The iron ore used at Saugus was "bog ore". Bog ore is a sedimentary rock that forms in the still waters of bogs, marshes, swamps, ponds and shallow lakes when dissolved iron in the water precipitates and settles to the bottom accumulating over time. It contains 30 - 50 % iron. Bog ore is thought to be the first iron ore mined by humans during the Pre-Roman Iron Age. It was the primary iron source mined during the Iron Age, the Viking era and in 17th and 18th century colonial America.

Bog ore was mined locally on the adjacent farm of Adam Hawkes and other nearby locations in Lynn, Wakefield and Reading, as well as more distant locations. Vagueness of citation in the historic documents makes precise identification of mining localities nearly impossible Another rock called Gabbro or "rock mine" was used as a "fluxing agent" to draw away the impurities in the bog ore. Gabbro, a coarse grained basalt containing calcium and magnesium, was mined in Nahant.

Are those the original buildings?
The blast furnace, forge, rolling mill, warehouse, and dock area are all reconstructed on original sites and are based upon extensive archeological excavations done between 1948 and 1953. Hundreds of court records, inventories, and accounts of the original iron works were also consulted to produce a full-size (albeit, conjectural) model of the seventeenth century iron works. The "Iron Works House" is a timber framed, 1680s mansion house, still standing on its original location. It was constructed about a decade after the iron works ceased production.

Is there a gift shop or book store there?
Yes, there is. The Saugus Iron Works cooperating agency is Eastern National. Many items are also available on their eParks web site.

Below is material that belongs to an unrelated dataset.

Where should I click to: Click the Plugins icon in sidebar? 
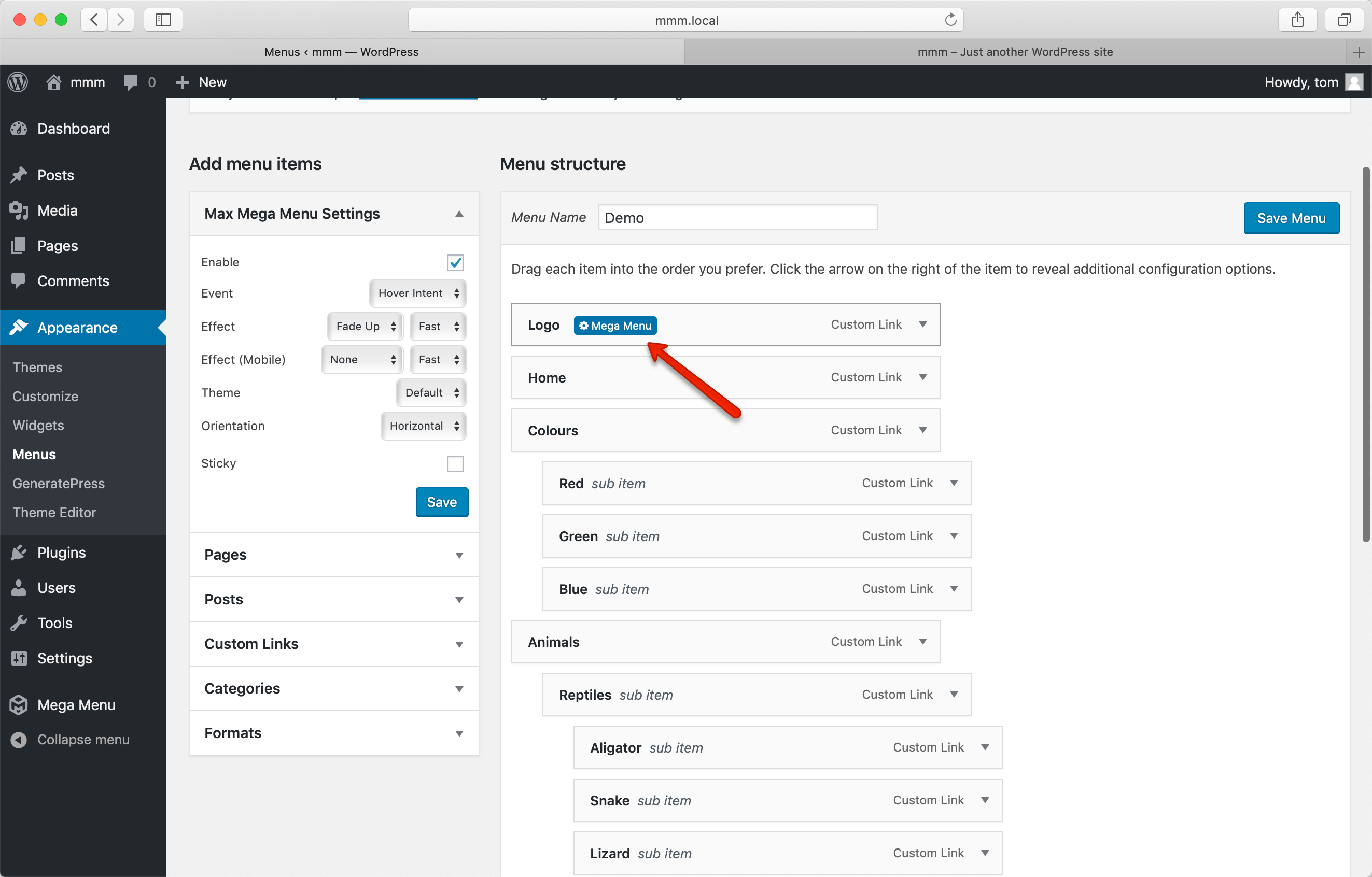(x=19, y=553)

How far is it to the airport?
Logan airport is about nine miles away and is typically about a twenty minute ride. If you are looking for a place to visit on your way to the airport, stop by!

Did You Know?

essexite

A type of gabbro was used as flux at the Saugus Iron Works. Gabbro refers to a large number of dark, coarse-grained, igneous rocks, but the specific type of gabbro used at Saugus Iron Work was unique to Essex County, Massachusetts. It is named Essexite after the county.